Rebecca West, in her book The New Meaning of Treason (1964) demurred from the notion that Vassall was "a weak and silly little man ... This was unlikely to be the correct view of a man who for seven years had carried on an occupation [espionage] demanding unremitting industry in a skilled craft carried on in clandestine conditions, an endless capacity for dissimulation, and sustained contempt for personal danger." West termed him, rather, "a professional spy, working within the conventions of his profession, [who] had no more been blackmailed into the exercise of his profession than any lawyer". West suggested that the claim of blackmail was "putting up a smoke-screen to conceal what he had done." Observing that Vassall had been well paid by the Soviets for his spying, West wrote: "The drunken party may have taken place, but it was probably engineered so that Vassall might refer to it should his treachery ever be discovered ... Only a very stupid and helpless man would have succumbed [to a blackmail threat], and Vassall was not stupid; he was extremely resourceful."

Also in 1964, MI5 published a 50-page pamphlet for civil servants, Their Trade is Treachery, which asserted that Vassall had "claimed that at first he was blackmailed, but later he clearly became a mercenary spy."

Following the publication of Vassall's autobiography in 1975, Hungarian émigré George Mikes concluded that, although his homosexuality undoubtedly "made him such an easy prey to the Russians", it was "his vanity, his childish snobbery, his devouring ambition and complete lack of humour that pushed him so deep into the quagmire".

Patrick Higgins similarly argued in 1996 that "[w]hile it was [Vassall]'s homosexuality that allowed the Russians to collect an album of incriminating photographs, it was his social ambition, his dreams of a grander life and the resentments that he felt towards his superiors that led to him becoming a spy. Vassall was a blackmail victim who grew richer, not poorer. ... [He] spied because it allowed him to indulge his social fantasies."
++++++++++
Required action
What was the title of the 50-page pamphlet that MI5 published for civil servants in 1964, according to the excerpt about Vassall?

Saved data entries:
++++++++++
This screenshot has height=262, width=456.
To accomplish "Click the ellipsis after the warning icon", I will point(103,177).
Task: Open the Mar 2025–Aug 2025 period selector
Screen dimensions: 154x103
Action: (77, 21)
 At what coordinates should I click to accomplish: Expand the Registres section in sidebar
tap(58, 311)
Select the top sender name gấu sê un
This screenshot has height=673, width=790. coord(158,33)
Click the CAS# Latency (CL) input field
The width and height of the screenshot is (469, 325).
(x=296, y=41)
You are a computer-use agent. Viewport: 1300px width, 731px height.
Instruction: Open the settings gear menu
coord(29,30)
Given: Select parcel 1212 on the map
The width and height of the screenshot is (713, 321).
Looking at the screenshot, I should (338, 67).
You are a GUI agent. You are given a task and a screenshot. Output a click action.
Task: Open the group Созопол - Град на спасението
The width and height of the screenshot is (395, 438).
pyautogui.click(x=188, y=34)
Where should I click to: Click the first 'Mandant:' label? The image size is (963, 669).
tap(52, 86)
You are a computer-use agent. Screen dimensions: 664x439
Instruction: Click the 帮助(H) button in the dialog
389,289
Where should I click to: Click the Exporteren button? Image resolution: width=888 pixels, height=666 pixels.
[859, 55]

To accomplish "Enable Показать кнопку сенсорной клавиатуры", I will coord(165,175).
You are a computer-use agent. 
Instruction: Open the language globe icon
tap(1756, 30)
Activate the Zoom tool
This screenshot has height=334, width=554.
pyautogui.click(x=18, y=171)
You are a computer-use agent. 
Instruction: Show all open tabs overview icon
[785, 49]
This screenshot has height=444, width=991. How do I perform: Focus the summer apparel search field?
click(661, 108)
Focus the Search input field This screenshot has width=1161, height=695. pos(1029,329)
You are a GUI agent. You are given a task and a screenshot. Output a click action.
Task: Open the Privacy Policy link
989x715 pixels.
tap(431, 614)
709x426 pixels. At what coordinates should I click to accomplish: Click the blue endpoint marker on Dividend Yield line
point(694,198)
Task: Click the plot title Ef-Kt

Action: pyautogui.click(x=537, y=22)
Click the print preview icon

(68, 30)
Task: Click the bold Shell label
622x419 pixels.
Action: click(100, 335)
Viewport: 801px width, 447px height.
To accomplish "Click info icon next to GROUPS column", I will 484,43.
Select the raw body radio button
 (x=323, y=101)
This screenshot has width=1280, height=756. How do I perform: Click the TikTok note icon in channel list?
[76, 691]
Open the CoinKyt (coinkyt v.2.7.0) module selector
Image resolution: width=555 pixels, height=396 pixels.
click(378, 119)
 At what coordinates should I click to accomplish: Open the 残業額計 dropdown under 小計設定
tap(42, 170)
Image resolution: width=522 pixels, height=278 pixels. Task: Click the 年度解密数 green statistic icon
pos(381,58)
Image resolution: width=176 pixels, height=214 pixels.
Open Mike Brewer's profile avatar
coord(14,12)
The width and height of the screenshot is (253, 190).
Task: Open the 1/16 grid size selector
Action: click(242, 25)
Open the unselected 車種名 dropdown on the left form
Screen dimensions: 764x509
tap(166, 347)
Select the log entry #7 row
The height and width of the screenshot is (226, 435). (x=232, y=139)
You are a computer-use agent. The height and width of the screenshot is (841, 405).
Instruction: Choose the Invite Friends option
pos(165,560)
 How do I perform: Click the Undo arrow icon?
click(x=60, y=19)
++++++++++
Result
Their Trade is Treachery